EXERCISE DATA

------------------------------------

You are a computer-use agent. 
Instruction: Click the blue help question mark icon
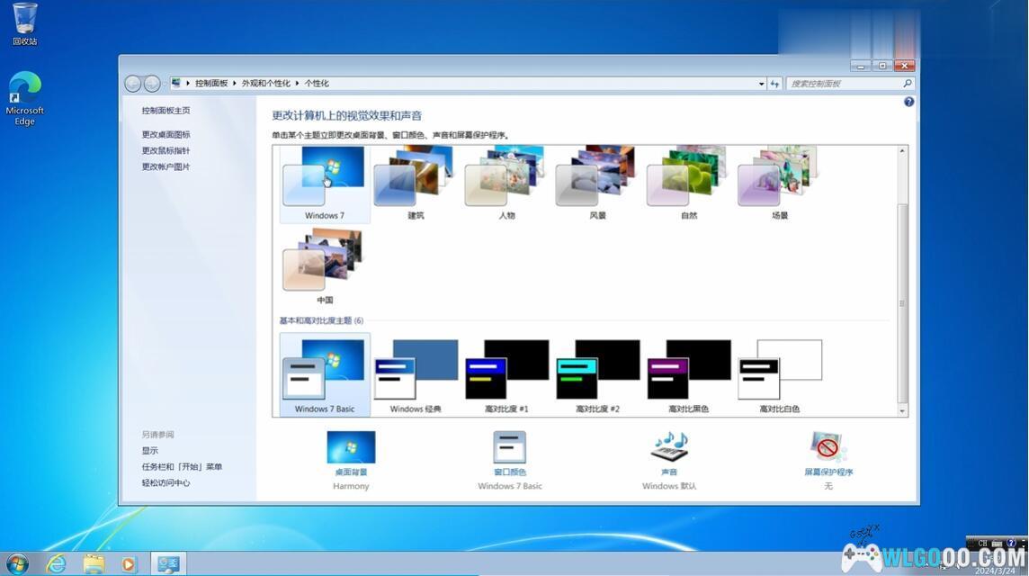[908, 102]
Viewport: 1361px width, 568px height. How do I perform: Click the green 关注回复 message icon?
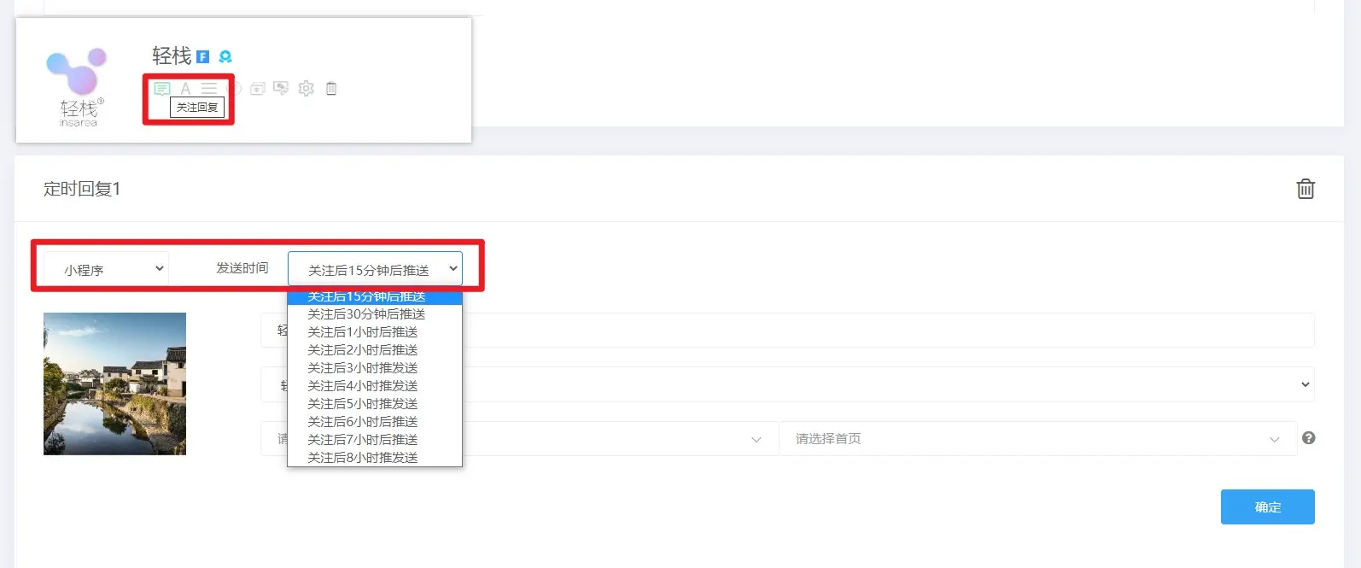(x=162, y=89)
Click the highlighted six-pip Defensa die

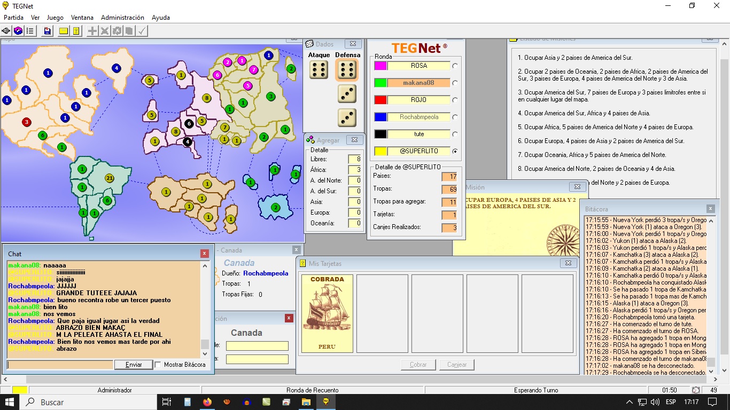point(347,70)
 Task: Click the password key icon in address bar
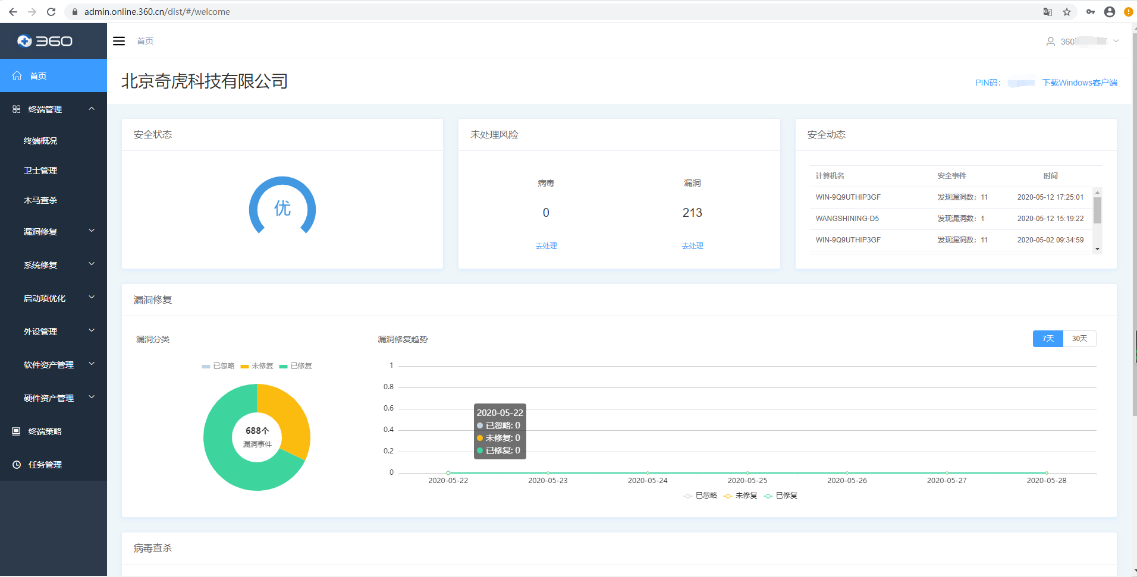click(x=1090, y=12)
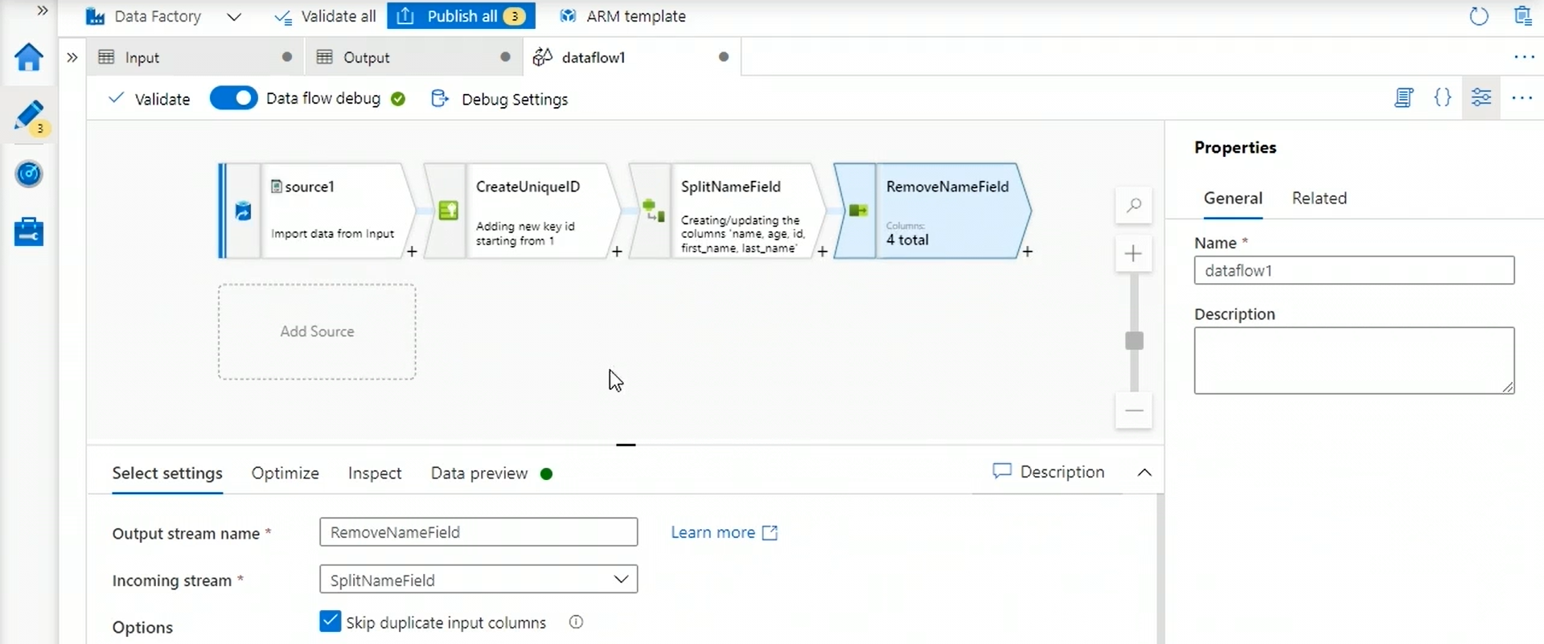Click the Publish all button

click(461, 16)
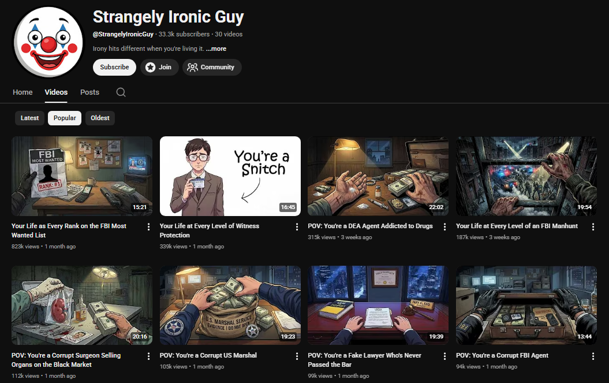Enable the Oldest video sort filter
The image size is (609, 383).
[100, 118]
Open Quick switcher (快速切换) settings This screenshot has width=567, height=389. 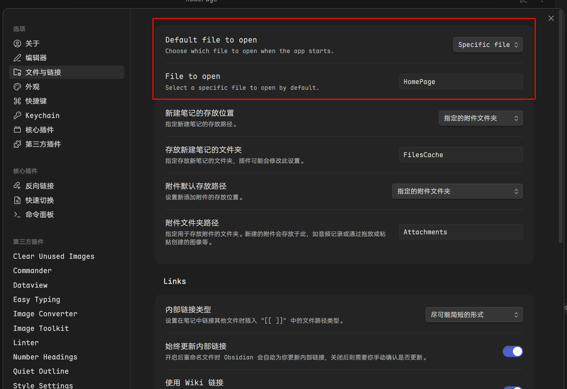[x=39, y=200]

------------------------------------

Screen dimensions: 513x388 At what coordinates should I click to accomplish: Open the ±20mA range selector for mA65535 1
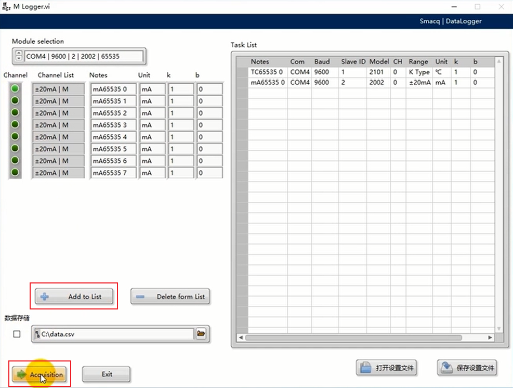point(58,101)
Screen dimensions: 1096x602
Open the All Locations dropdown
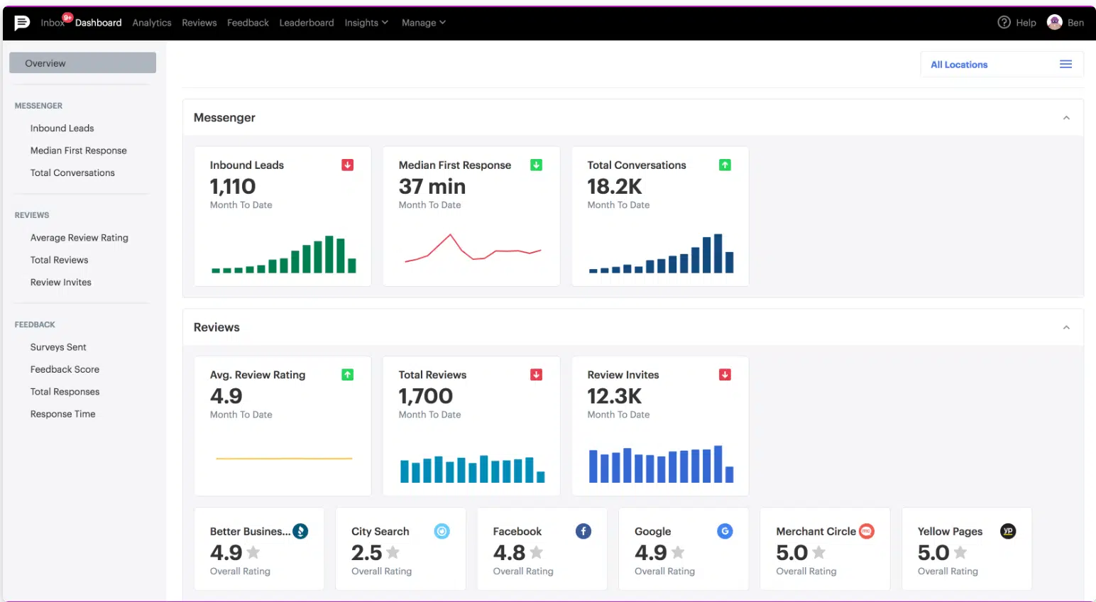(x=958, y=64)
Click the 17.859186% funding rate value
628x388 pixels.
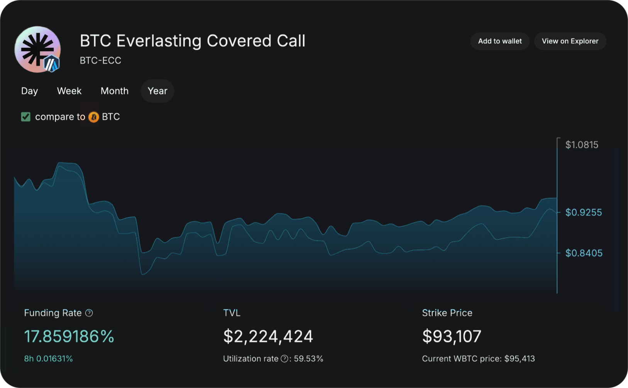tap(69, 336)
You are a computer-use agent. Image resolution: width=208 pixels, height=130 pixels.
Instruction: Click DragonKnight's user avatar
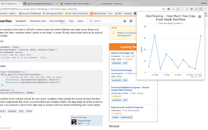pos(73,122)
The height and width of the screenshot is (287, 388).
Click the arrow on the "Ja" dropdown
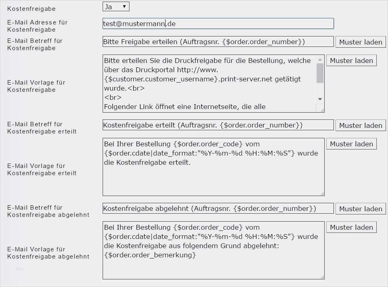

------------------------------------

AIM OF THE EXERCISE
Take the material above and output only the lines from the one that contains "Instruction: Click DragonKnight's user avatar" through the one that contains "Click the arrow", ends included and images left out.

EXERCISE SOLUTION
Instruction: Click DragonKnight's user avatar
pos(73,122)
The height and width of the screenshot is (287, 388).
Click the arrow on the "Ja" dropdown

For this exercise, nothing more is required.